Method for Parametric Evaluation of 3-D Surface Imaging Systems for Applications With Moving Objects

Medical applications in which patient movements are tracked with 3-D surface imaging systems are becoming increasingly popular. The 3-D imaging systems used for such applications must be able to cope with controlled and uncontrolled motions of the human body. The key factors for producing a high-quality 3-D representation of the moving human body are the spatial resolution, accuracy, and precision of the 3-D imaging system. To our knowledge, no international standard yet exists to assess these parameters. In this article, we propose a phantom model, a method, and parameters for the assessment of spatial resolution, accuracy, and precision to evaluate systems for the 3-D imaging of moving objects.
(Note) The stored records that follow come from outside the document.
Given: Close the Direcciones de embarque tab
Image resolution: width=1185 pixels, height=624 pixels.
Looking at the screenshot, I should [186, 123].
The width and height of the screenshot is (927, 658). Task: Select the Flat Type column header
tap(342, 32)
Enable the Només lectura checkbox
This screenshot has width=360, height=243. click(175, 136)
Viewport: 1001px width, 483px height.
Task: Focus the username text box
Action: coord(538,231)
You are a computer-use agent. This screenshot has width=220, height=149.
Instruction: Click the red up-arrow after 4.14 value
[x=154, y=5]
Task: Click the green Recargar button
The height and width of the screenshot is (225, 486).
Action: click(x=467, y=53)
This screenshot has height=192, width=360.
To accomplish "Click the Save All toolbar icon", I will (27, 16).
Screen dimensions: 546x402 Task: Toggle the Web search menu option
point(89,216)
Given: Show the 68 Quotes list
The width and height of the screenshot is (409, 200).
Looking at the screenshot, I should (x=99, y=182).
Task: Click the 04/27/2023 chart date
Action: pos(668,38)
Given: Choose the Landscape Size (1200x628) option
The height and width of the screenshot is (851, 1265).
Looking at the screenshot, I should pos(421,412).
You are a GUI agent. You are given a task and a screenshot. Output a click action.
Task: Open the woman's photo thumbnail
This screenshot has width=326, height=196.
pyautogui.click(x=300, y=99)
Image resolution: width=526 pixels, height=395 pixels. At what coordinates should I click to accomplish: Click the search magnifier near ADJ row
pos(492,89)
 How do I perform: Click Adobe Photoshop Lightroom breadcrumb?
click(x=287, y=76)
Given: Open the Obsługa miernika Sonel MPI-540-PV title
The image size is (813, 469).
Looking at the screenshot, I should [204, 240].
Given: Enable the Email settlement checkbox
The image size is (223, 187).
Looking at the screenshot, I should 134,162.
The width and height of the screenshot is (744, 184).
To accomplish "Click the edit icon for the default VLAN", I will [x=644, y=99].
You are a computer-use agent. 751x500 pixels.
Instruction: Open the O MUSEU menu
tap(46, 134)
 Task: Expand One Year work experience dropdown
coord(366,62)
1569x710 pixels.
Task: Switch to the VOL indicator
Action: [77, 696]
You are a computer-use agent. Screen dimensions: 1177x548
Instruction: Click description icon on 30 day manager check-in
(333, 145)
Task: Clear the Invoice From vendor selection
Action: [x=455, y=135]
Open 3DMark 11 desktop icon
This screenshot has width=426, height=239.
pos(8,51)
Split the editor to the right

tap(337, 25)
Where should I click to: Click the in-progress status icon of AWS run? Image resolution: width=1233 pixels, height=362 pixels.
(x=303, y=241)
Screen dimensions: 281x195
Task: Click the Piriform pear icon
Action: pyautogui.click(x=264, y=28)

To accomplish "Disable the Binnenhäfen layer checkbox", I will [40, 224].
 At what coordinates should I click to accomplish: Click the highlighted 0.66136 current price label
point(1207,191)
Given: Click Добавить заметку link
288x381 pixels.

The proposed phantom model is an extension of the standard 1951 USAF resolution test chart to 3-D and consists of two parallel staircases with varying step heights. The phantom model is actuated with an industrial robot. The application of our method to the Photoneo MotionCam-3-D showed that their multishot structured-light mode has a higher accuracy for static and slowly moving objects (accuracy of 0.1 mm) than their single-shot structured-light mode (accuracy of 0.5 mm). However, the single-shot mode can capture fast-moving objects without much loss of accuracy and precision. This provides practical quantifications for the Photoneo MotionCam-3-D. Furthermore, this confirms that the proposed phantom model, method, and parameters can be used as part of a standard to assess the spatial resolution, accuracy, and precision of systems for the 3-D imaging of moving objects.